John 13

Love one another as I have loved you.

There is a lot of confusion over the use of the word, “love” today. We don’t get what love means. Not really.

Sometimes we use the word “love” to mean we have a strong passion for something.

We love chocolate, love our favorite tv series, love our football team. This is not love. It is desire or delight.

There are other ways the term, “love” is misused. In fact in the recent election, a misuse of the word “love” became part of political campaign. The whole “Love Trumps Hate” slogan not only got “love” wrong, it got “hate” wrong, too. At least from a biblical perspective. “Love trumps hate” is a clever phrase. But, as usual, people pass off cleverness as intelligence.  Far from it.

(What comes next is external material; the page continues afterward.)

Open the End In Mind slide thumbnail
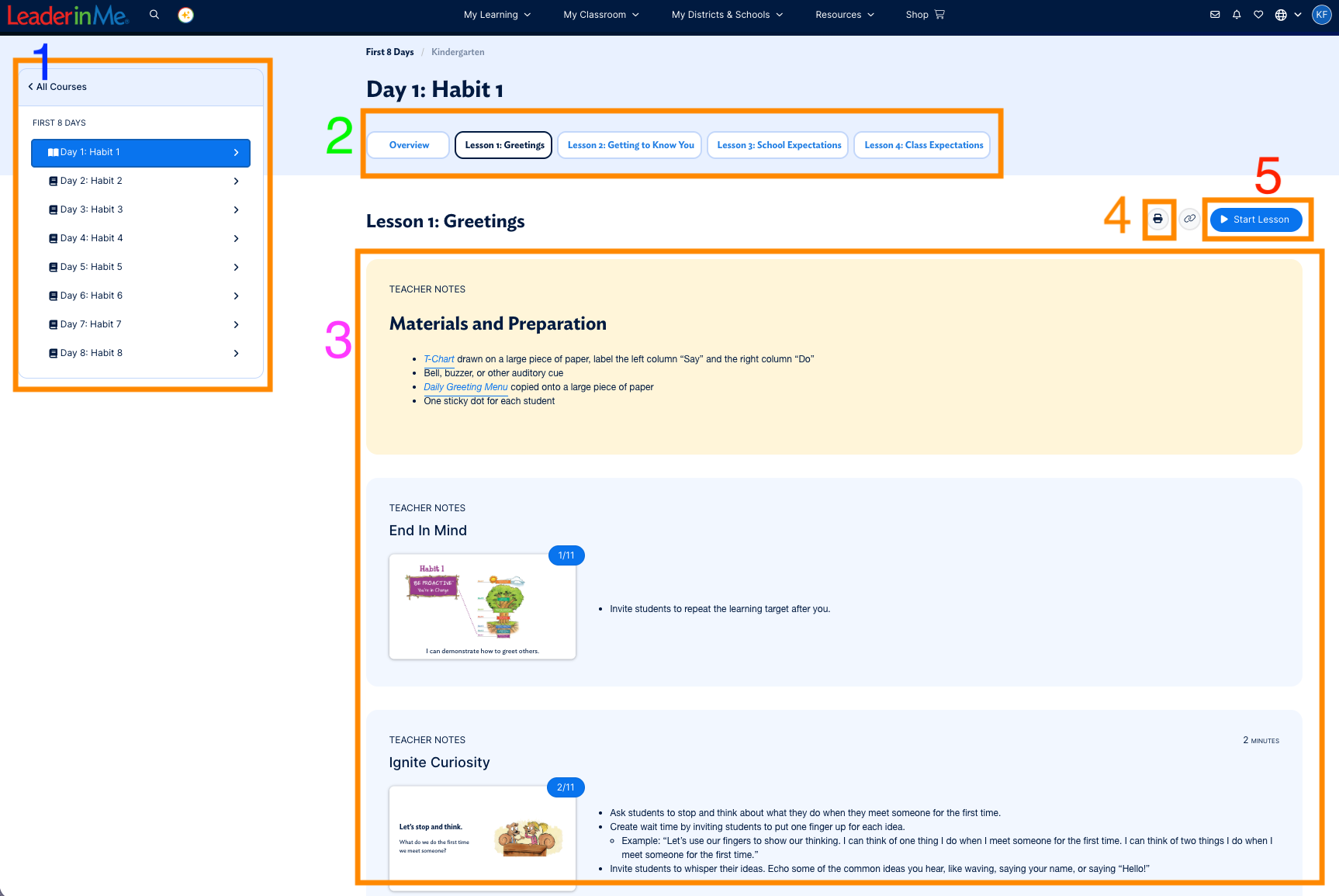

The biblical meaning of love and hate are not represented by this slogan. To love someone is to will what God wants for them and work for this within your range of influence.

It does not mean to try to please their desires and champion the cause of them doing whatever they want.

To hate someone is to try to work evil in their life on purpose. It doesn’t mean to disagree or oppose their viewpoint. Confusing?

I don’t know if you watched the news, but when I saw “Love Trumps Hate” sign holders or t shirts wearers, the people usually appeared filled with rage and contempt. Well, that doesn’t work.

Being bigoted against those you consider bigoted makes you a bigot.

If you hate haters you are a hater.

And, if you are a Christian full of rage and contempt, you are showing you do not understand Jesus.

I suppose someone has the right to be uneducated about the meaning of love and hate if they are not a Christian, but if you are following the model of Christ, you need to show far more wisdom. Rage and contempt are not part of Jesus.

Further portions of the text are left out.